A Pollen PDF template based on HTML, instead of LaTeX

2019/01/03

C: Tutorials

A Pollen PDF template based on HTML, instead of LaTeX

Table of Contents

First version with wkhtmltopdfwkhtmltopdf troublesSecond version with Chrome
Edit 2019-03-24: I forgot to mention that Chrom/ium adds a header and footer when printing to PDF from the command line. To work around this, set the top/bottom margin to 0, eg.:
1
2
3
4
5
@media print {
    body {
        margin: 0 2rem 0;
    }
}

Pollen's manual has a tutorial on how to make templates for PDF. It first builds a LaTeX source file, then renders that with pdflatex, then returns the bytes from the PDF, deleting the temporary files. The problem with this in my use case is that I don't use LaTeX, and would like a way to turn the HTML version of my pages into PDF. So far I had always manually rendered my pages in Firefox (my primary browser) or Chrome (offers a print preview), which I'd like to automate.

First was finding a programmable interface to render an HTML to PDF. I knew Chrom/ium has a --print-to-pdf option, but initially I thought it's going to have unavoidable headers and footers.
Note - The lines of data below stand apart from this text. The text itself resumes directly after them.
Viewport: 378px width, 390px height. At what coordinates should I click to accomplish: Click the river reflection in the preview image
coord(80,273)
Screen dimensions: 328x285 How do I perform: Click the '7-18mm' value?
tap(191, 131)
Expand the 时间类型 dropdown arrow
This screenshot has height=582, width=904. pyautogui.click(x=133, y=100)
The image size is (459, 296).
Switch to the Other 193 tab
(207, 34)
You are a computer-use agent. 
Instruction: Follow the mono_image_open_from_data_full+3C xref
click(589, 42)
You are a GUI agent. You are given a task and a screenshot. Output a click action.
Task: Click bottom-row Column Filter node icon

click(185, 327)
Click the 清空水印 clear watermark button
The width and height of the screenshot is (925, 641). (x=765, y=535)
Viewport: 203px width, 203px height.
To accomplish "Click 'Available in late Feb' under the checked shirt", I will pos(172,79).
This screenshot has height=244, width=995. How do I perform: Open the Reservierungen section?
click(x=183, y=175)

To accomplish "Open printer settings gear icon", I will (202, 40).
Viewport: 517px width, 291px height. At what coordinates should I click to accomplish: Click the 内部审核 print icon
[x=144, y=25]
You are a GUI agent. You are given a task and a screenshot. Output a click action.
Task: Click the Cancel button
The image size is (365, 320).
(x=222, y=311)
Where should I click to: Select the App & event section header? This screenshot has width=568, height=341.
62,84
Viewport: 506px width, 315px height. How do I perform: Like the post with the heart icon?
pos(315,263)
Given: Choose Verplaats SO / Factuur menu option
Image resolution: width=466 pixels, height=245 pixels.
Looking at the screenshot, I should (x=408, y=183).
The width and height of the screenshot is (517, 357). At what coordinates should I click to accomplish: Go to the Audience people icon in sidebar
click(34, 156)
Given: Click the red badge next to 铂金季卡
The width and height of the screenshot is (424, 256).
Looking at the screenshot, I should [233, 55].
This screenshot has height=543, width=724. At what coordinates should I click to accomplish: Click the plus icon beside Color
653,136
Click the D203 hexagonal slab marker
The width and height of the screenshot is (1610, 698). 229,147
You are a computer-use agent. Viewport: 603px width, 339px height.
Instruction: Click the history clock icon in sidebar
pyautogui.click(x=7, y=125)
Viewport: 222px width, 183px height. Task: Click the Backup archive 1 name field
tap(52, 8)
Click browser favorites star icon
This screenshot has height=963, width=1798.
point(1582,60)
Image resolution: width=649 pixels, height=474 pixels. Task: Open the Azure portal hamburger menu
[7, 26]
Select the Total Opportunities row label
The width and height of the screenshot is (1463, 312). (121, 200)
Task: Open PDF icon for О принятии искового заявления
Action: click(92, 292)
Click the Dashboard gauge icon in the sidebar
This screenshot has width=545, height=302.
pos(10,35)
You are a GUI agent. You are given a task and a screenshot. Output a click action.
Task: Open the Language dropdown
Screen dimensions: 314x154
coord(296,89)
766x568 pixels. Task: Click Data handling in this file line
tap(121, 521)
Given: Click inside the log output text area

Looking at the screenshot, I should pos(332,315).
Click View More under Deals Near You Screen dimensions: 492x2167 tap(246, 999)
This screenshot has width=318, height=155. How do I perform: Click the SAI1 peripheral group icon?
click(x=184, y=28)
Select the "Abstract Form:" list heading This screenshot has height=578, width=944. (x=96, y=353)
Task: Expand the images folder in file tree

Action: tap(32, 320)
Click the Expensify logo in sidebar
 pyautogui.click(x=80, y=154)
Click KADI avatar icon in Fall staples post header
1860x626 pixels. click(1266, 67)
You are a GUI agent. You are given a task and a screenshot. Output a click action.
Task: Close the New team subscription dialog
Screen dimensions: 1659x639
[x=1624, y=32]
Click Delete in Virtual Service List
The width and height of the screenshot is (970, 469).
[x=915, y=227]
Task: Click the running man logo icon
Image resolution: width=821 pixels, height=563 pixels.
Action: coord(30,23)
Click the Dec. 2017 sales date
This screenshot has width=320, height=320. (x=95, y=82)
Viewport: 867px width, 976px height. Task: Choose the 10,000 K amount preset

So I started working with wkhtmltopdf.

First version with wkhtmltopdf

First we check for wkhtmltopdf's existance.

1
2
(unless (find-executable-path "wkhtmltopdf")
   (error 'pdf-render "wkhtmltopdf missing"))

Then we assemble the pagenode to render, then send it to render-pagenodes to render. Using render-pagenodes allows me to specify that I want to get HTML output.

1
2
3
4
5
(define html-pagenode
   (string->symbol
    (string-replace (symbol->string here)
                    #rx"\\.pdf$" ".html")))
(render-pagenodes `(root ,html-pagenode))

Lastly, we send the HTML to wkhtmltopdf, telling it to output to stdout, and capture it with with-output-to-bytes. ((thunk ...) is shorthand for (lambda () ...).)

1
(with-output-to-bytes (thunk (system (format "wkhtmltopdf ~a -" html-pagenode))))

The entire thing: gist:kisaragi-hiu/47578b77677bf659982819125cc34df4

wkhtmltopdf troubles

After getting the rendered PDF and printing them out, I found that the output from wkhtmltopdf differed too much from what I get from either Firefox or Chrome. Some of the CSS I have didn't seem to work as well. I then realized Chrome's --print-to-pdf option doesn't give me the headers and footers with the CSS I have, so I decided using Chrome was less trouble.

One problem with this is that Chrome has to output to a file, so I couldn't write to stdout to avoid using a temporary file, like I did with wkhtmltopdf.

Second version with Chrome

First we try to find the command for Chrome. The error only runs when all above fails.

1
2
3
4
5
6
7
(define chrome-executable
   (or (find-executable-path "chromium")
       (find-executable-path "google-chrome-stable")
       (find-executable-path "google-chrome-unstable")
       (find-executable-path "google-chrome")
       (find-executable-path "chrome")
       (error 'pdf-render "chrome missing")))

Let Racket handle making the temporary file for us. (Pardon my naming sense…)

1
(define temp-output (make-temporary-file))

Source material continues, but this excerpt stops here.